# REQUIRED WORK
Give an exact copy of every entry.

---- DATASET RECORDS

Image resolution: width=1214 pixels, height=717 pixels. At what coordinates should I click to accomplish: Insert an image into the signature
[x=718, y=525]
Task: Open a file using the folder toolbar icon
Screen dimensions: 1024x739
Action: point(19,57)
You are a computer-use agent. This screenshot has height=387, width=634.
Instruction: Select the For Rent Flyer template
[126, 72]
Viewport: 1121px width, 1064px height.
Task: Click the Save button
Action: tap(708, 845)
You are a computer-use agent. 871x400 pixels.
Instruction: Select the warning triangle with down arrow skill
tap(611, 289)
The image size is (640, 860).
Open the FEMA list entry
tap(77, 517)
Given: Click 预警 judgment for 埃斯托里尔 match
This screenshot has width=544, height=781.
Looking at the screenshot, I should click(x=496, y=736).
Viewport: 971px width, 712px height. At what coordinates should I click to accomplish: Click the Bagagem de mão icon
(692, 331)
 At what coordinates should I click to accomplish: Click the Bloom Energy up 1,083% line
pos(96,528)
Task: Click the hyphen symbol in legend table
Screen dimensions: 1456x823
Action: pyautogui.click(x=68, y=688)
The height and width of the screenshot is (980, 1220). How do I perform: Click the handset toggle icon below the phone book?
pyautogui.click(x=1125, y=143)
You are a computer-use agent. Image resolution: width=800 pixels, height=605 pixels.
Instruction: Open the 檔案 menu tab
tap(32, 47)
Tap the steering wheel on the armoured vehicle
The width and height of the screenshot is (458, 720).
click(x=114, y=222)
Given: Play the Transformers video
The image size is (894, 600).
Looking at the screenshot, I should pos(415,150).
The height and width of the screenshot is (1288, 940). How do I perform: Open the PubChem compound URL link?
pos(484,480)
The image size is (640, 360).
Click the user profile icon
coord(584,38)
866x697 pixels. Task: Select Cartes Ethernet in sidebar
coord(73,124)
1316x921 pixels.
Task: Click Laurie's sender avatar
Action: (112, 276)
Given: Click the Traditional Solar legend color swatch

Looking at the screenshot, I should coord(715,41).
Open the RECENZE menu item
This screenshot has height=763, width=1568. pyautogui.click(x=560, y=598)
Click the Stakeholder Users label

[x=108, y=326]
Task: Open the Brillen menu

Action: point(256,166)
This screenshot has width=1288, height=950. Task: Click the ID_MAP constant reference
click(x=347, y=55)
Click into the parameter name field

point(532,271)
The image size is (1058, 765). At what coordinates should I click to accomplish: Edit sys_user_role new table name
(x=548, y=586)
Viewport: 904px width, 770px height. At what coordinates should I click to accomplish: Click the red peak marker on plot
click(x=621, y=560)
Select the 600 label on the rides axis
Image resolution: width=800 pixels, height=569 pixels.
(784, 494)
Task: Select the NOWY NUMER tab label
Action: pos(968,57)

--------

# WRITTEN RESPONSE
Image resolution: width=1214 pixels, height=717 pixels. At what coordinates should I click to accomplish: Insert an image into the signature
[x=718, y=525]
Task: Open a file using the folder toolbar icon
Screen dimensions: 1024x739
Action: point(19,57)
You are a computer-use agent. This screenshot has height=387, width=634.
Instruction: Select the For Rent Flyer template
[126, 72]
Viewport: 1121px width, 1064px height.
Task: Click the Save button
Action: tap(708, 845)
You are a computer-use agent. 871x400 pixels.
Instruction: Select the warning triangle with down arrow skill
tap(611, 289)
The image size is (640, 860).
Open the FEMA list entry
tap(77, 517)
Given: Click 预警 judgment for 埃斯托里尔 match
This screenshot has width=544, height=781.
Looking at the screenshot, I should click(x=496, y=736).
Viewport: 971px width, 712px height. At what coordinates should I click to accomplish: Click the Bagagem de mão icon
(692, 331)
 At what coordinates should I click to accomplish: Click the Bloom Energy up 1,083% line
pos(96,528)
Task: Click the hyphen symbol in legend table
Screen dimensions: 1456x823
Action: pyautogui.click(x=68, y=688)
The height and width of the screenshot is (980, 1220). How do I perform: Click the handset toggle icon below the phone book?
pyautogui.click(x=1125, y=143)
You are a computer-use agent. Image resolution: width=800 pixels, height=605 pixels.
Instruction: Open the 檔案 menu tab
tap(32, 47)
Tap the steering wheel on the armoured vehicle
The width and height of the screenshot is (458, 720).
click(x=114, y=222)
Given: Play the Transformers video
The image size is (894, 600).
Looking at the screenshot, I should pos(415,150).
The height and width of the screenshot is (1288, 940). How do I perform: Open the PubChem compound URL link?
pos(484,480)
The image size is (640, 360).
Click the user profile icon
coord(584,38)
866x697 pixels. Task: Select Cartes Ethernet in sidebar
coord(73,124)
1316x921 pixels.
Task: Click Laurie's sender avatar
Action: (112, 276)
Given: Click the Traditional Solar legend color swatch

Looking at the screenshot, I should coord(715,41).
Open the RECENZE menu item
This screenshot has height=763, width=1568. pyautogui.click(x=560, y=598)
Click the Stakeholder Users label

[x=108, y=326]
Task: Open the Brillen menu

Action: point(256,166)
This screenshot has width=1288, height=950. Task: Click the ID_MAP constant reference
click(x=347, y=55)
Click into the parameter name field

point(532,271)
The image size is (1058, 765). At what coordinates should I click to accomplish: Edit sys_user_role new table name
(x=548, y=586)
Viewport: 904px width, 770px height. At what coordinates should I click to accomplish: Click the red peak marker on plot
click(x=621, y=560)
Select the 600 label on the rides axis
Image resolution: width=800 pixels, height=569 pixels.
(784, 494)
Task: Select the NOWY NUMER tab label
Action: pos(968,57)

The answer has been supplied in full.